Tuesday, April 23, 2024
The Observer

Graduates commit to service work programs

If someone had asked senior Lyndsey Bergen a year ago what she would be doing after she graduated from Saint Mary's, her response certainly would not have included traveling to Africa for a stint as an English teacher.

Yet just 24 hours short of receiving her diploma, Bergen is committed to two years of service with the Peace Crops and is waiting to hear exactly where on the continent she will be placed.

"I really feel that this is what I am suppose to do," Bergen said.

Bergen is just one of a few hundred Notre Dame and Saint Mary's seniors who have committed themselves to post-graduate service work. According to Liz Mackenzie, director of senior transition programs at the Center for Social Concerns, Notre Dame typically sends 10 percent of its graduating class to service work.

"We have about 150 [seniors] who have registered, saying they are doing post-graduate service," Mackenzie said.

However, not all students register with the CSC, Mackenzie said, and she estimates the number to be roughly 200. While there are dozens of different programs, the most popular are Alliance for Catholic Education (ACE), Holy Cross Associates, Teach for America, AmeriCorps and the Peace Corps.

There is a CSC service sendoff Saturday at 9:30 a.m. in the DeBartolo Center for the Performing Arts.

The decision to postpone graduate school or a career and pursue post-graduate service work came to Bergen, a political science major, after studying international politics and world affairs. Bergen said African nations, still reeling from the effects of colonialism, are particularly needy.

"I was given the choice of Africa, Eastern Europe and Asia, and I have been interested a lot in Africa," Bergen said. "I have been studying on what is going on Sudan."

Bergen said a friend at Notre Dame was "tossing around" the idea of joining the Peace Corps, prompting her to research the program. Not practicing any specific religion herself, Bergen was attracted to the secular framework of the Corps.

She began communicating with a recruiter based out of Chicago and completed the long application process in September.

"My dad is not happy," Bergen said. "I called [my parents] when I found out I was nominated, and they were like 'Oh, great.' I don't think it is going to hit them until I leave."

After three months of intensive language training in the United States, Bergen will travel to a country where she will teach English as a Second Language (ESL), girls' empowerment and AIDS prevention.
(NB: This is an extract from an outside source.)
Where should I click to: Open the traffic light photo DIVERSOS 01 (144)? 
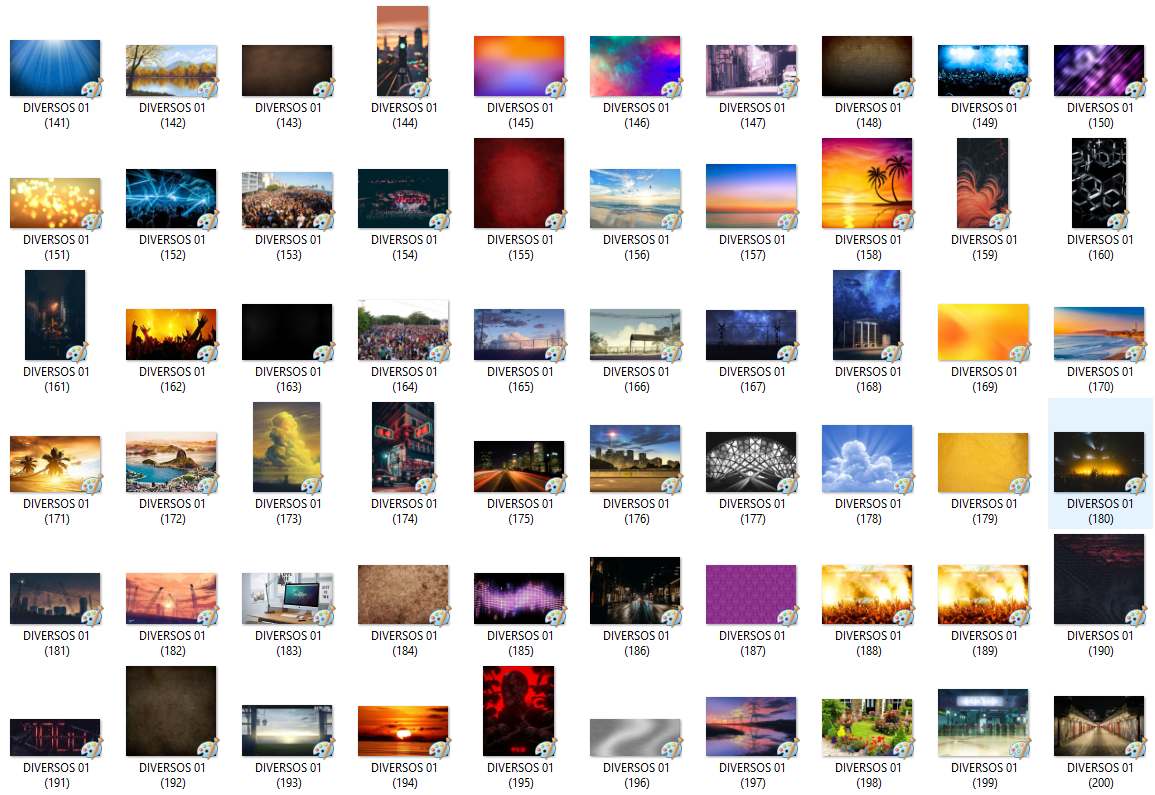click(402, 51)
In terms of language, Bergen only knows that she will not be working in a French-speaking nation.

Bergen acknowledges poverty exists domestically but said third world countries lack even the basic resources to alleviate the extreme circumstances of their poor.
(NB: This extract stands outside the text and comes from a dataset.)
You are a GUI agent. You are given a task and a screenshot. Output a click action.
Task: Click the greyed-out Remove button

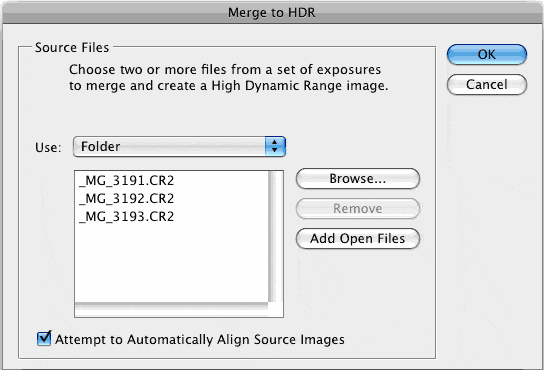[x=358, y=209]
"I don't know how I'm going to change that, but I am going to try, a little bit at a time," she said.

After studying world politics and learning about the struggles of the poor, Bergen said it would have been impossible for her to do anything else but serve after she completed her schooling.

"I don't want to be able to go on with a regular life," Bergen said. "I've never wanted to work for money, I have always wanted to work for what I want to do, and this is what it is shaping up to be."
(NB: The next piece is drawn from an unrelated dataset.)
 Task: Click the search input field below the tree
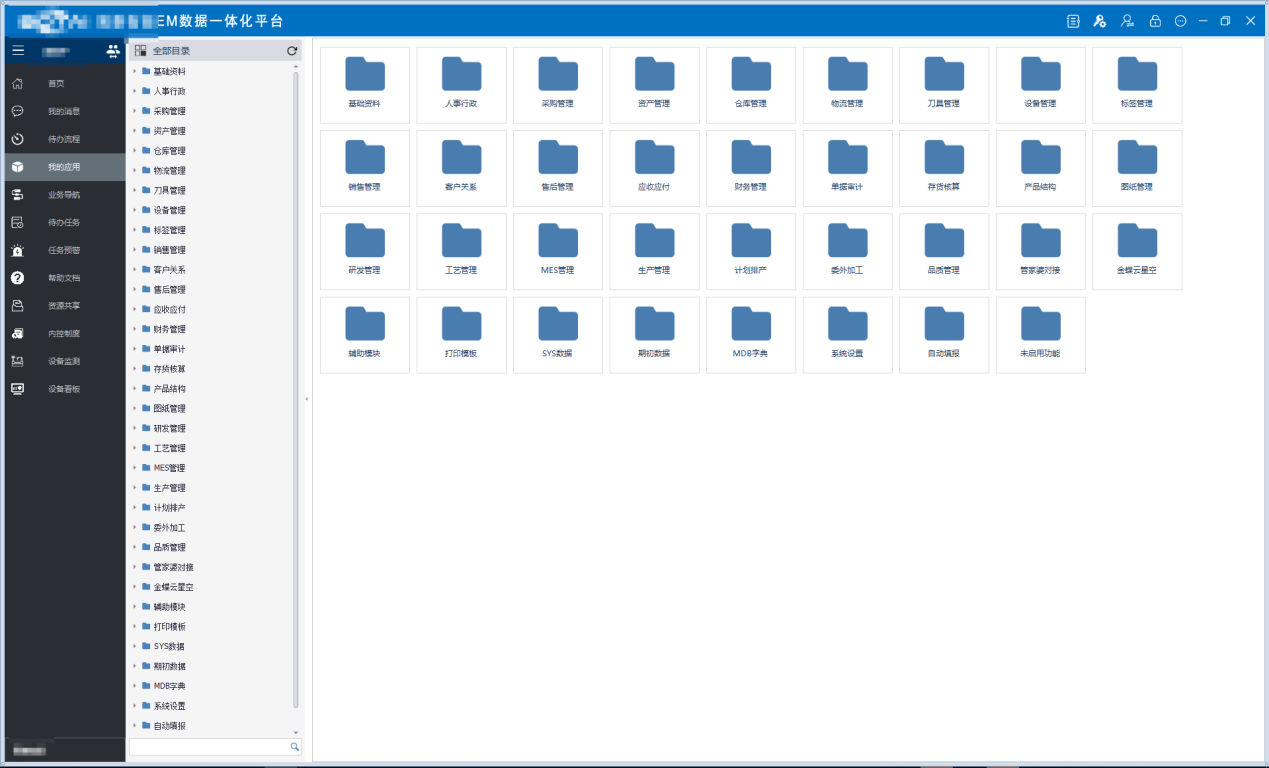[208, 747]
Bergen said she anticipates the experience will influence the direction of her life in future years.

"This will help me decide what I am going to do with the rest of my life. I have a feeling that this is something I will do for the rest of my life."

Studio art major and theology minor Alexa Puscas will participate in Echo, a program through the Institute for Church Life designed to revitalize catechesis classes in various parishes scattered throughout the United States. Only two years old, it currently has 26 participants.

Puscas will spend two consecutive summers at Notre Dame taking course at the graduate school of theology eventually receiving her masters in theology. During the academic year she will work at a parish in Indianapolis.

Puscas said she felt "very strongly called to serve" and described her decision to do post-graduate work with the program as a continuation of her education.

"In order to complete everything that this University has given to me I feel like I needed to share it," Puscas said. "The Notre Dame experience isn't just for me, it is for everybody."